Di manakah tempat yang aman itu? Ke manakah kita harus melarikan diri? Ke dalam roh kita, ke dalam gereja, dan ke dalam alam surgawi. Apakah yang ada dalam alam surgawi? Tempat maha kudus di belakang tabir. Kaum beriman Ibrani berada dalam bahaya terseret kembali ke dalam perkemahan. Mereka harus melarikan diri ke belakang tabir. Penulis seolah‑olah berkata, "Larilah ke belakang tabir, ke dalam tempat maha kudus, ke dalam roh. Jangan bimbang di dalam jiwamu. Keluarlah dari pikiranmu yang berkelana itu. Larilah ke dalam rohmu, baru aman." Walaupun kita sukar untuk memastikan apa sebenamya tempat perlindungan itu, namun kita boleh katakan itulah alam surgawi di mana Tuhan Yesus hari ini berada.

Dalam 6:9‑20 penulis menggunakan istilah "sauh" menyatakan bahwa kita sedang berada di atas laut yang berbadai. Karena kita memang sedang berlayar di atas laut yang berbadai, kita perlu sebuah sauh. Sudah pasti, tempat untuk kita berteduh ialah pelabuhan, dan pelabuhan ini berada di dalam roh kita, di dalam hidup gereja, dan di dalam tempat maha kudus di mana Tuhan Yesus berada. Bila kita ingin tinggal di pelabuhan ini, kita perlu sebuah sauh, dan sauh ini adalah pengharapan kita (ayat 18‑19) yang terbentuk dari dua hal yang tidak berubah selama‑lamanya; janji Allah dan sumpah Allah (ayat 12‑18). Janji Allah diteguhkan oleh sumpah Allah. Janji Allah ialah firman Allah, sumpah Allah ialah ketetapan‑Nya yang terakhir. Maka demi janji dan sumpah Allah, yang tidak dapat berubah itu, kita beriman dan sabar, sehingga timbullah pengharapan kita, yaitu sauh jiwa kita. Pengharapan kita bagaikan sauh yang kuat dan aman telah dilabuhkan ke dalam tempat maha kudus di belakang tabir, dan kini di dalam roh kita dapat masuk ke dalamnya (10:19‑20). Karena itu, kita kini dapat berlabuh di dalam tempat maha kudus melalui sauh pengharapan tersebut. Tanpa sauh, kapal kita akan kandas (1 Tim. 1:19).

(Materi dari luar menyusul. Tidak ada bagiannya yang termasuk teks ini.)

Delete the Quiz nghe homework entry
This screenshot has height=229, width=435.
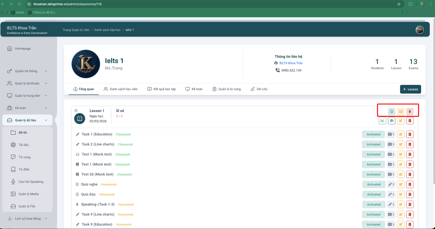click(x=410, y=184)
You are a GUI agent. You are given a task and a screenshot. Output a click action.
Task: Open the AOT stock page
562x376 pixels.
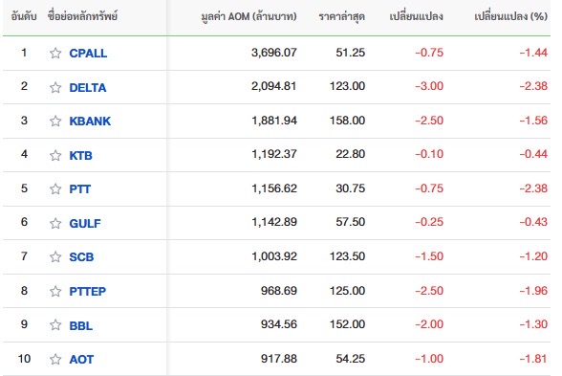pyautogui.click(x=81, y=359)
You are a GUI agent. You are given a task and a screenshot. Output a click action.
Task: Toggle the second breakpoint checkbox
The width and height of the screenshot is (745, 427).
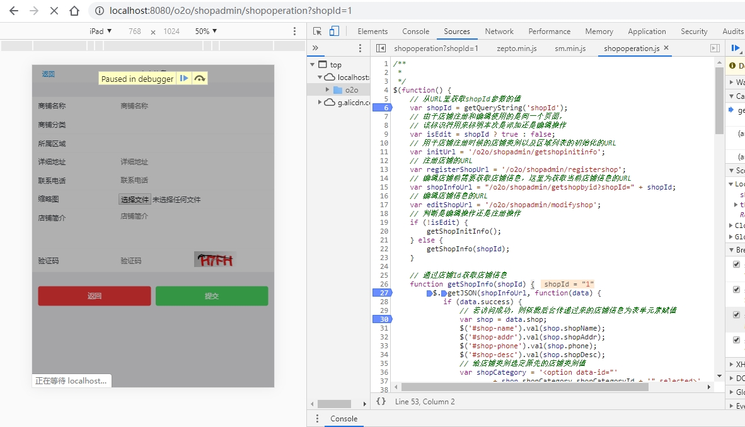[737, 290]
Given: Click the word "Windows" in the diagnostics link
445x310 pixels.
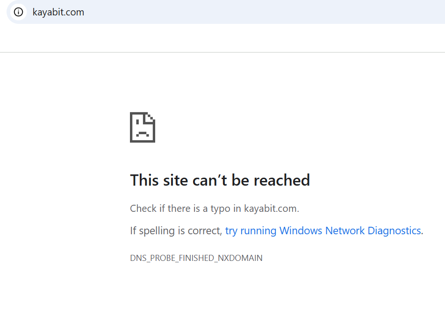Looking at the screenshot, I should pos(301,231).
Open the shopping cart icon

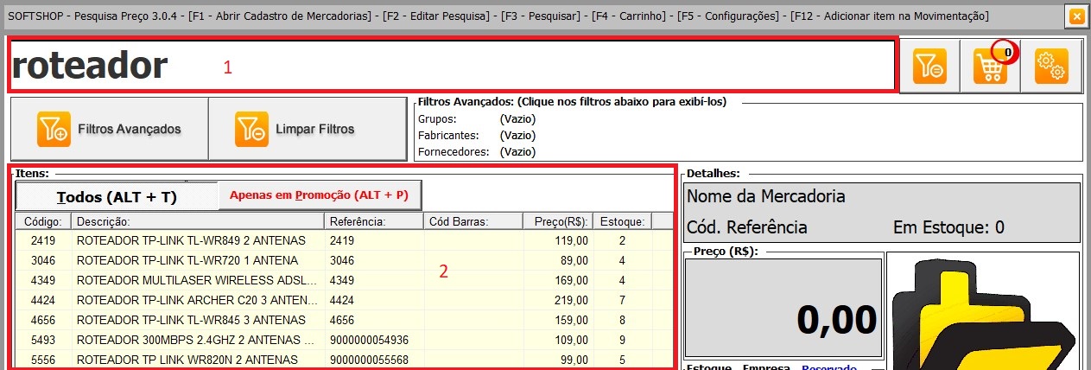coord(989,66)

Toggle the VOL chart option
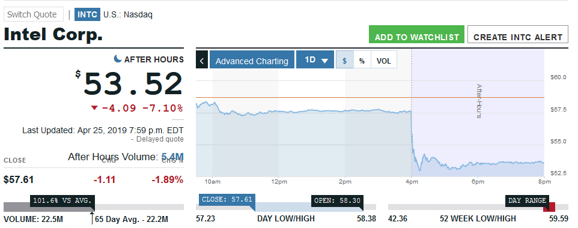[x=383, y=61]
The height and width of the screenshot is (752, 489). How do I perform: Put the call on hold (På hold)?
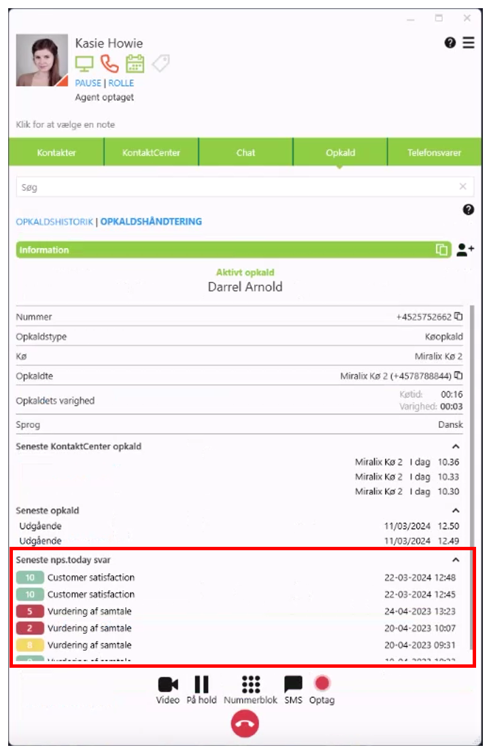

Penulis kini memberi tahu kita bahwa Kristus bukan hanya Pemimpin keselamatan, Ia pun Perintis kita. Sebagai Perintis, Tuhan Yesus mengambil pimpinan untuk melewati laut yang berbadai dan masuk ke dalam, pelabuhan surgawi guna menjadi Imam Besar bagi kita menurut aturan Melkisedek. Sebagai Perintis yang demikian, Dia adalah Pemimpin keselamatan kita (2:10). Sebagai Perintis, Dia telah membuka jalan kepada kemuliaan; dan sebagai Pemimpin, Dia telah masuk ke dalam kemuliaan, masuk ke dalam tempat maha kudus di belakang tabir. Untuk masuk ke dalam tempat maha kudus, Tuhan Yesus telah melarikan diri dari segala sesuatu. Dia melarikan diri dari ibu dan saudara‑saudara‑Nya (Mat. 12:46‑50). Ia pun telah lari dari agama Yahudi dan masuk ke belakang tabir. Ia telah masuk ke dalam hadirat Allah. Ia telah melarikan diri dari segala sesuatu dan masuk ke dalam hadirat Allah di belakang tabir, tempat kita melabuhkan sauh pengharapan dengan penuh jaminan (ayat 19, 11).